■ **Request**: Turn the listing below into a Markdown table with two columns, No. and Text. Put the row number under No. and each line under Text, and skip blank lines.

---+---

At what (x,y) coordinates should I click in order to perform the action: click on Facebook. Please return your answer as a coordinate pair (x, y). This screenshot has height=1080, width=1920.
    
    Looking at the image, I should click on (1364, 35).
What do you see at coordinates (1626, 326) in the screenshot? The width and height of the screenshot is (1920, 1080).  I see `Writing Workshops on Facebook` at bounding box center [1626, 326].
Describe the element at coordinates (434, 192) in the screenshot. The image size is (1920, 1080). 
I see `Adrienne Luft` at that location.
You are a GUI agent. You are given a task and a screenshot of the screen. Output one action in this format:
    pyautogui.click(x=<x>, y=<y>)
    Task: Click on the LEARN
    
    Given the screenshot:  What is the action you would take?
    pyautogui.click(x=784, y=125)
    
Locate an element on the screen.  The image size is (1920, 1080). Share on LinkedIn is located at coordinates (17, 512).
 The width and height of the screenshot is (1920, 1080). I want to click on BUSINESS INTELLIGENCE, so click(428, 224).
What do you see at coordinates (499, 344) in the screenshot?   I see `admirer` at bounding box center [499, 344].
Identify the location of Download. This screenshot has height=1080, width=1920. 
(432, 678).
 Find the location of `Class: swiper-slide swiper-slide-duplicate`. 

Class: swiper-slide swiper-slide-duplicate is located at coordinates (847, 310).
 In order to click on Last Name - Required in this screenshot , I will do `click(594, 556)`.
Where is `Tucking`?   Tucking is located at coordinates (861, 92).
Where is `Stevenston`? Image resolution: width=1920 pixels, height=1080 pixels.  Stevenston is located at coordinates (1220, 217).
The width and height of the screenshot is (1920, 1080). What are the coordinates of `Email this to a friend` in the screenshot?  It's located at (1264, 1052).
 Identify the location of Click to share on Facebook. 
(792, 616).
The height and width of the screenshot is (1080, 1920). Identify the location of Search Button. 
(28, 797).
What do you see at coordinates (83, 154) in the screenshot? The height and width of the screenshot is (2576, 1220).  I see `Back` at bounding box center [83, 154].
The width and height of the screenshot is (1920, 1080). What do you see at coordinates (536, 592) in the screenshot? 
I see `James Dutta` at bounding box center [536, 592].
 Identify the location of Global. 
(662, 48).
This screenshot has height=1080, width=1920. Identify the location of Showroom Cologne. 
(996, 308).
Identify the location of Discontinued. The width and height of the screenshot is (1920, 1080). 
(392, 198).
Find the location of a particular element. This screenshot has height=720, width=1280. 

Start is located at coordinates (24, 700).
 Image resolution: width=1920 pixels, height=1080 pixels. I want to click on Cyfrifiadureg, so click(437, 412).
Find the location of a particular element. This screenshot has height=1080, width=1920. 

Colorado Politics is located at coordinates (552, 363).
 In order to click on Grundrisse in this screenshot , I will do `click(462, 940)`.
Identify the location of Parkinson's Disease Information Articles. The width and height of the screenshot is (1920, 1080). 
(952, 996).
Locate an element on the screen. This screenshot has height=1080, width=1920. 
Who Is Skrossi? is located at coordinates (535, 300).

---+---

■ **Answer to the exercise**:
| No. | Text |
|---|---|
| 1 | At what (x,y) coordinates should I click in order to perform the action: click on Facebook. Please return your answer as a coordinate pair (x, y). This screenshot has height=1080, width=1920. |
| 2 |     Looking at the image, I should click on (1364, 35). |
| 3 | What do you see at coordinates (1626, 326) in the screenshot? The width and height of the screenshot is (1920, 1080).  I see `Writing Workshops on Facebook` at bounding box center [1626, 326]. |
| 4 | Describe the element at coordinates (434, 192) in the screenshot. The image size is (1920, 1080).  |
| 5 | I see `Adrienne Luft` at that location. |
| 6 | You are a GUI agent. You are given a task and a screenshot of the screen. Output one action in this format: |
| 7 |     pyautogui.click(x=<x>, y=<y>) |
| 8 |     Task: Click on the LEARN |
| 9 |     Given the screenshot:  What is the action you would take? |
| 10 |     pyautogui.click(x=784, y=125) |
| 11 | Locate an element on the screen.  The image size is (1920, 1080). Share on LinkedIn is located at coordinates (17, 512). |
| 12 |  The width and height of the screenshot is (1920, 1080). I want to click on BUSINESS INTELLIGENCE, so click(428, 224). |
| 13 | What do you see at coordinates (499, 344) in the screenshot?   I see `admirer` at bounding box center [499, 344]. |
| 14 | Identify the location of Download. This screenshot has height=1080, width=1920.  |
| 15 | (432, 678). |
| 16 |  Find the location of `Class: swiper-slide swiper-slide-duplicate`.  |
| 17 | Class: swiper-slide swiper-slide-duplicate is located at coordinates (847, 310). |
| 18 |  In order to click on Last Name - Required in this screenshot , I will do `click(594, 556)`. |
| 19 | Where is `Tucking`?   Tucking is located at coordinates (861, 92). |
| 20 | Where is `Stevenston`? Image resolution: width=1920 pixels, height=1080 pixels.  Stevenston is located at coordinates (1220, 217). |
| 21 | The width and height of the screenshot is (1920, 1080). What are the coordinates of `Email this to a friend` in the screenshot?  It's located at (1264, 1052). |
| 22 |  Identify the location of Click to share on Facebook.  |
| 23 | (792, 616). |
| 24 | The height and width of the screenshot is (1080, 1920). Identify the location of Search Button.  |
| 25 | (28, 797). |
| 26 | What do you see at coordinates (83, 154) in the screenshot? The height and width of the screenshot is (2576, 1220).  I see `Back` at bounding box center [83, 154]. |
| 27 | The width and height of the screenshot is (1920, 1080). What do you see at coordinates (536, 592) in the screenshot?  |
| 28 | I see `James Dutta` at bounding box center [536, 592]. |
| 29 |  Identify the location of Global.  |
| 30 | (662, 48). |
| 31 | This screenshot has height=1080, width=1920. Identify the location of Showroom Cologne.  |
| 32 | (996, 308). |
| 33 | Identify the location of Discontinued. The width and height of the screenshot is (1920, 1080).  |
| 34 | (392, 198). |
| 35 | Find the location of a particular element. This screenshot has height=720, width=1280.  |
| 36 | Start is located at coordinates (24, 700). |
| 37 |  Image resolution: width=1920 pixels, height=1080 pixels. I want to click on Cyfrifiadureg, so click(437, 412). |
| 38 | Find the location of a particular element. This screenshot has height=1080, width=1920.  |
| 39 | Colorado Politics is located at coordinates (552, 363). |
| 40 |  In order to click on Grundrisse in this screenshot , I will do `click(462, 940)`. |
| 41 | Identify the location of Parkinson's Disease Information Articles. The width and height of the screenshot is (1920, 1080).  |
| 42 | (952, 996). |
| 43 | Locate an element on the screen. This screenshot has height=1080, width=1920.  |
| 44 | Who Is Skrossi? is located at coordinates (535, 300). |